Todo empezó con Ángel Arroyo, un corredor salvaje, a la antigua, que sorprendió al mundo con su estilo indomable en el Tour de 1983, el que descubrió a Perico Delgado y al propio Arroyo en veranos televisados que situaban al personal frente a las imágenes del Tour. Arroyo acabó s egundo detrás de Laurent Fignon y la llama del ciclismo prendió en este pueblo de la serranía de Gredos, de 2.000 habitantes.

Por el entusiasmo que generó Arroyo, un vecino del pueblo, Víctor Sastre, montó una escuela de ciclismo que se convirtió en el principal vivero de Castilla y León para el pelotón profesional.

Por la escuela del padre de Carlos Sastre pasaron, además de su hijo, Chava Jiménez, Pablo Lastras, David Navas, Francisco Mancebo, Curro García, Francisco San Román y tantos otros que no llegaron al mundo profesional. De alguna manera, la escuela apartaba a los chicos de la tentación de la droga y les entregaba un estímulo diario de entrenamiento y esfuerzo que se plasmaba en las carreras de los fines de semana.

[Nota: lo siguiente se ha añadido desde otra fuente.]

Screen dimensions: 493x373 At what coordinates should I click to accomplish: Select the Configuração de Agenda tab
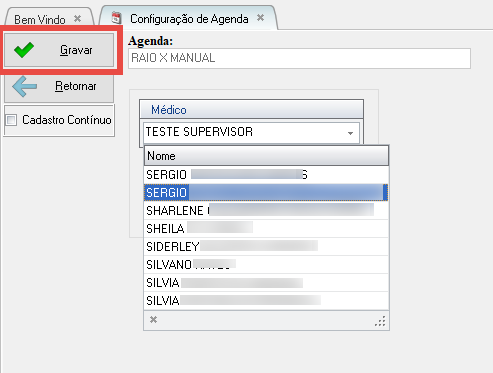[x=189, y=19]
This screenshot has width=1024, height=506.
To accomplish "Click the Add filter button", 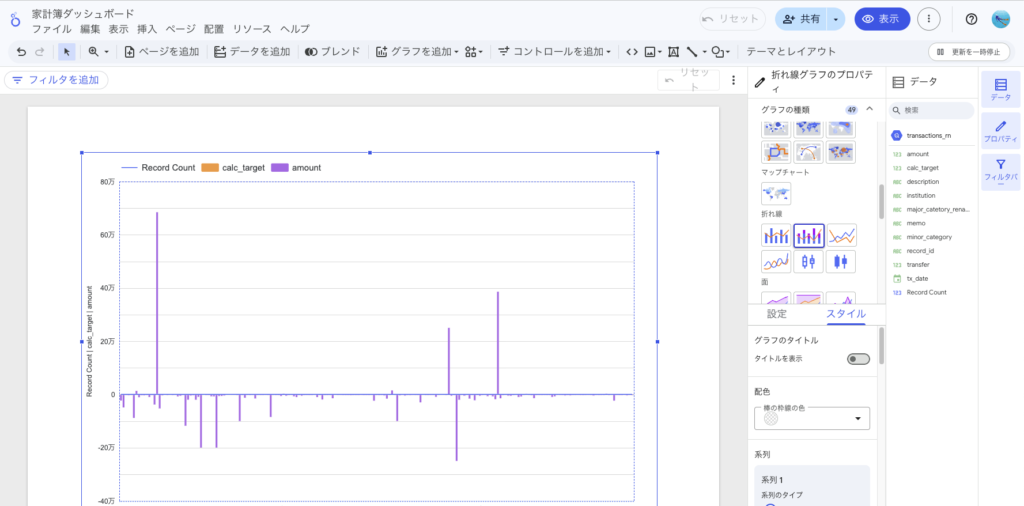I will (56, 80).
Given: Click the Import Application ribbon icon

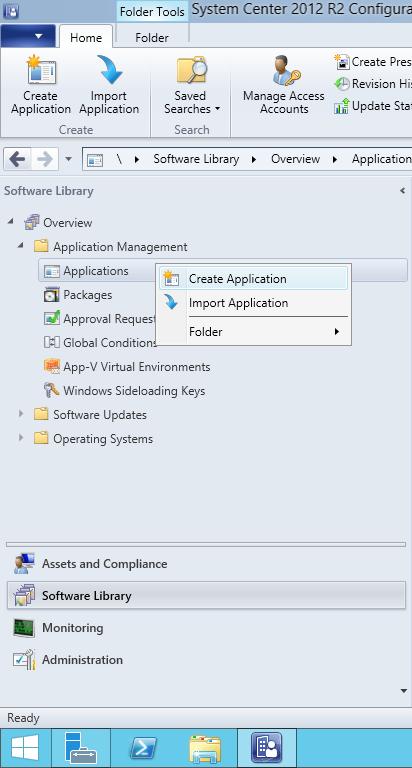Looking at the screenshot, I should 109,71.
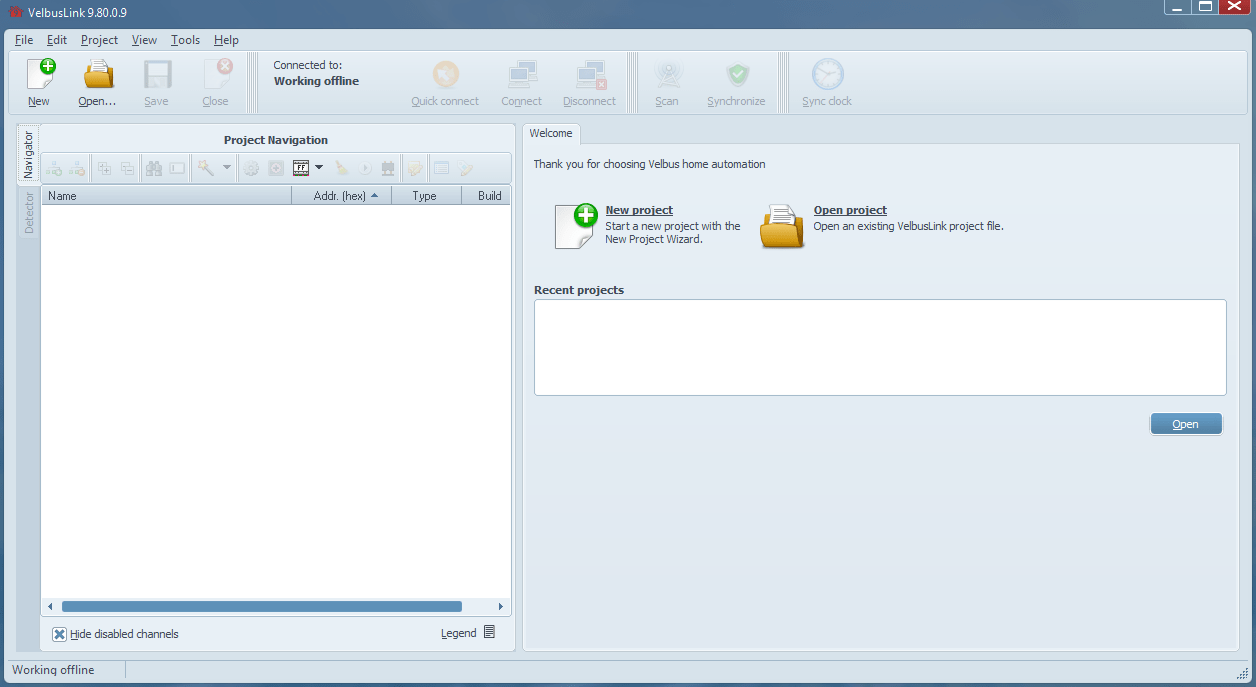Screen dimensions: 1256x687
Task: Switch to the Welcome tab
Action: [551, 133]
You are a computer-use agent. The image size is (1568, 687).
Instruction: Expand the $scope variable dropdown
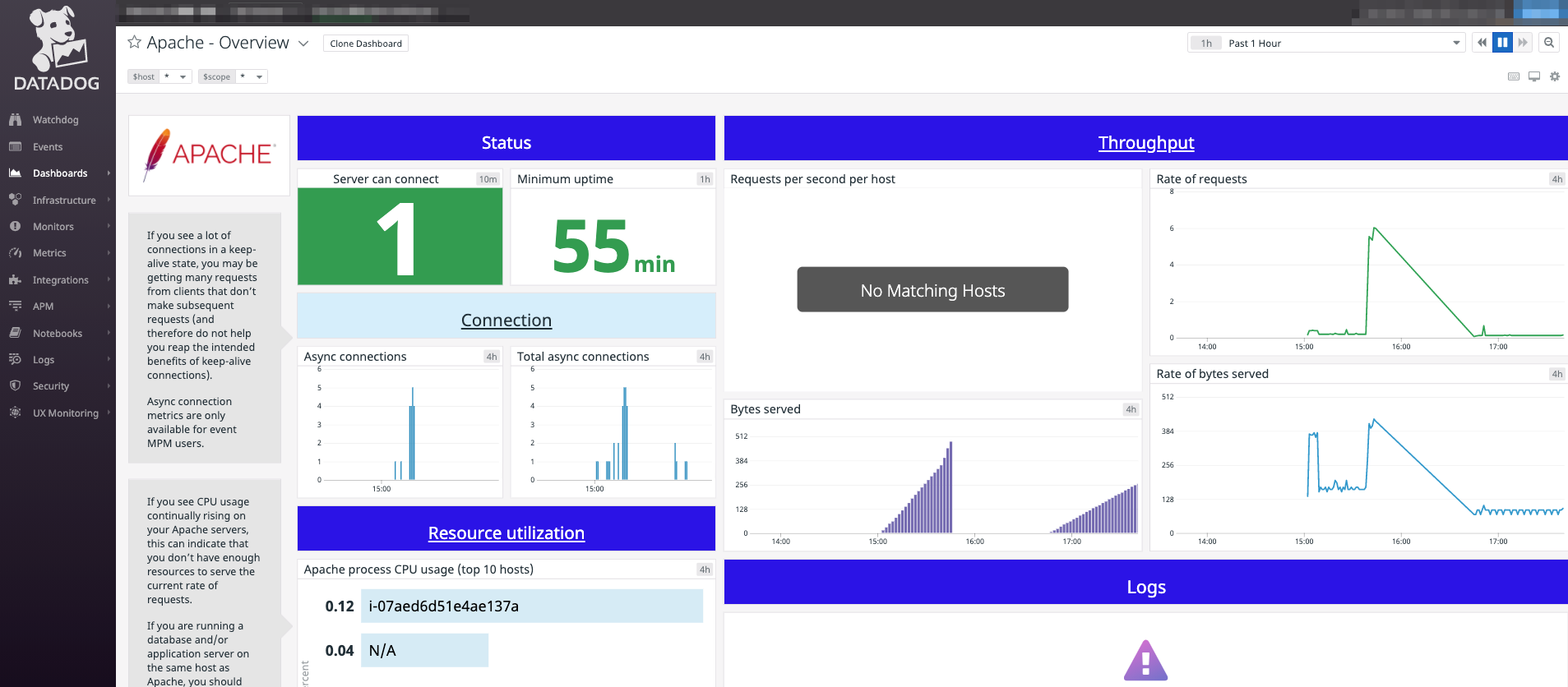tap(259, 76)
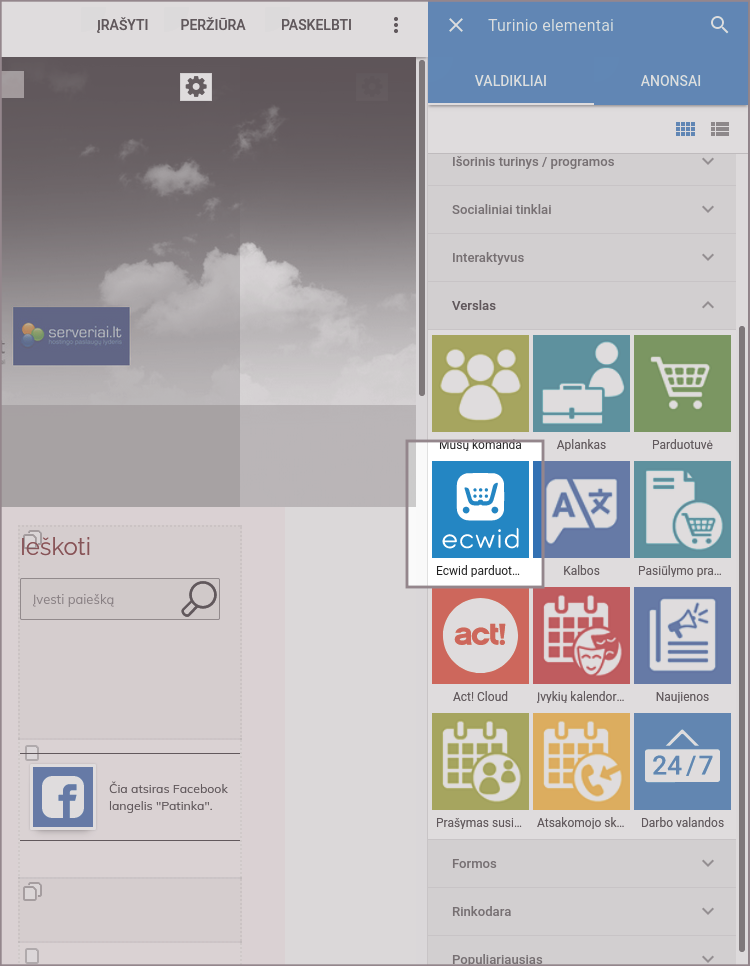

Aunque Arroyo marcó el paso y Carlos Sastre fue el principal embajador al ganar el Tour de Francia 2008 , el ciclista de mayor carisma fue, sin duda, Chava Jiménez.

«Si no hubiera sido ciclista, hoy estaría poniendo raciones de cabrito». Chava Jiménez era grueso como una bola. Todos los kilos que le sobraban, más de quince , eran sinónimo de fuerza bruta, de deportista con aspiraciones.

A Jiménez le sedujo la vida de ciclista. Ganaba a cualquiera en la montaña, llenaba el bolsillo y crecía su fama. Siempre en Banesto, concibió su profesión desde un único prisma: sólo la victoria le recompensaba. «¿Para qué quiero hacer cuarto? Sólo se firman buenos contratos si ganas», decía.

Actuaba por libre, sin ataduras. Corría como vivía. Al día. Sus nueve victorias en la Vuelta, su último paseo imperial (la cronoescalada a Arcalís en la Vuelta 2001) y sus reinados de la montaña le convirtieron en el niño querido de los aficionados. Tantos partidarios por su brindis al espectáculo como detractores por su mala fama y talento desperdiciado. Parecía inmune a los comentarios. Hasta que llegaron las sesiones de hospital y controvertidas terapias, el rastro de la noche, la mala vida... Y una triste muerte el 6 de diciembre de 2003.